成果概要
安全で豊かな社会を目指す台風制御研究[1] 気象学的アプローチ
2023年度までの進捗状況
1. 概要
台風の内部構造を詳細に表現する高精度数値予測モデルを開発し、それを利用して有効な台風制御が可能な手法を数値的に提示します。具体的には、シーディング、海面付近の気温を低下させての台風制御方法、海上に障壁や風車をおいて海上風を弱めたり風向を変化させたりする方法等が考えられますが、小さい外力で台風強度に大きな変化を生む手法や、持続的な弱い介入によって台風に変化を与える手法を定量的に解明します。航空機からのシーディングを想定し、対流雲における雲物理の詳細を調べる室内実験を実施します。また、台風制御の実施にあたっては、災害をもたらす可能性がある事例を事前に予測して選択し、人為的な介入の影響の効果を判定できる程度にまで予測精度を高めます。このため、高解像度モデルによるデータ同化システムに航空機・船舶観測データを同化し、台風の進路・強度・内部構造の高精度な再現と予測の改善を行います。
2. これまでの主な成果
2023年度は、日本に大きな災害をもたらした顕著台風を対象に様々な台風制御方法の効果を数値シミュレーション上で検討しました。また引き続き、台風の高精度予測を実現するための高精度数値予測モデル開発、雲物理実験研究、データ同化システム開発に取り組みました。
2021年台風第14号Nanmadolを対象として、2km格子間隔の数値モデルCReSS-4ICE-CCNを用い、シーディングの効果を調べる数値シミュレーションを実施しました。シーディングなしケースでは雲凝結核CCN数を空間一様に5x107 個/kg、シーディングありケースでは特定の場所でCCNを3x109個/kgまで増加させました。シーディングを台風の北象限の水平風が強い場所に実施することで、台風の内部コア中の対流活動の非軸対称化を狙いました。シーディングなしの実験(図1左)で台風中心の東側に大きく広がる降雨域(アウターレインバンド)が、シーディングありの実験(図1右)では縮小しています。今後、シーディングに対して感度が高い場所の特定や、降雨分布が変化した時の台風の強度を調べ、より精緻な台風制御技術開発へつなげます。
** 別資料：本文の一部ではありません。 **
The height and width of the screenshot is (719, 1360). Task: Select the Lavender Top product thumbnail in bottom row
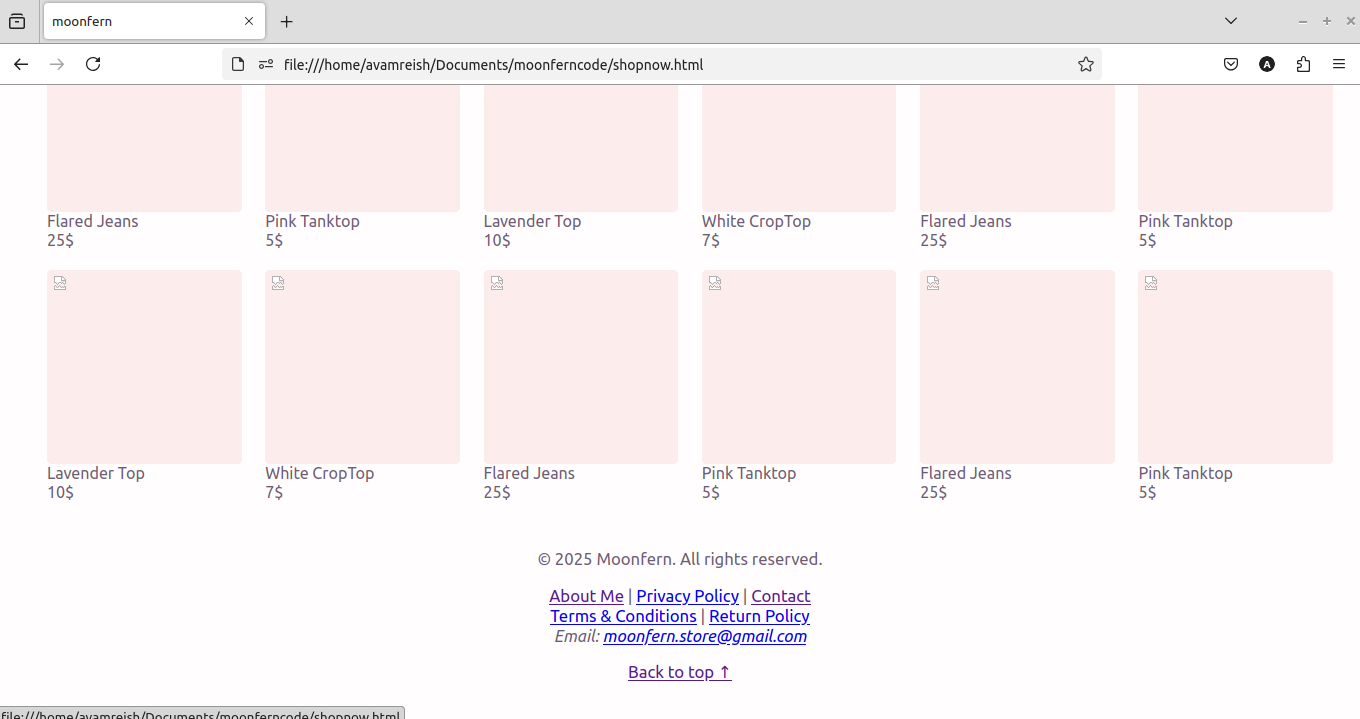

2019年台風第19号Hagibisを対象に、高度1km以下の特定の範囲に、海水くみ上げ蒸発による冷却が及ぼす影響を調べました。最小格子間隔1.4kmの数値モデルstretch-NICAMを利用し、初期値10月10日0時UTCに対し台風経路上の一定の場所に冷却を与えた実験を行いました。図2は、半径50kmの範囲に冷却率10, 20 K/hに対する効果を示します。計算開始後24時間の時点で強制の位置は概ね台風の中心に位置します。台風の中心付近に強制の大きさにほぼ比例した気圧変化量が見られます。今後、冷却率1K/hまでの強制の強さ、半径1kmまでの強制の大きさの依存性、強制を動的に台風の眼内に沿って強制を与える方法などを検討することで、より効果的な強制の効果を検討します。
台風全域の水平解像度100mのラージ・エディ・シミュレーション(LES)実験において、海面付近に船舶に対応する抵抗体を配置する計算を実現しました。図3では、高解像度計算によって解像可能となる台風境界層の現実的な乱流構造に加え、100m四方の抵抗体の風下後流にウェーク(弱風域)が生じている様子が再現されています。


3. 今後の展開
プロジェクト開始3年目には、数値シミュレーション実験により、台風制御のための介入の有効性を様々な角度から調べることで、社会が受容可能な程度に台風被害を軽減する介入手法候補を特定します。理論的・数値的な検討を加え、台風事例を対象とした数値シミュレーションを実施し、外部強制の強度と台風強度へのインパクトとの関係を系統的に調査します。人為的に介入が可能な強制力に対して、有意な台風強度の変化(最大風で5m/s程度)を得るための手法を検討します。数値予報モデルにおける台風予測精度向上の課題を明らかにし、数値予報モデルの開発改良を進めます。台風の強度変化をもたらす台風内部構造の変化メカニズム、壁雲交換、レインバンド等のメカニズム解明を進めます。小さい外力で大きな効果を生むような数理的研究を進めます。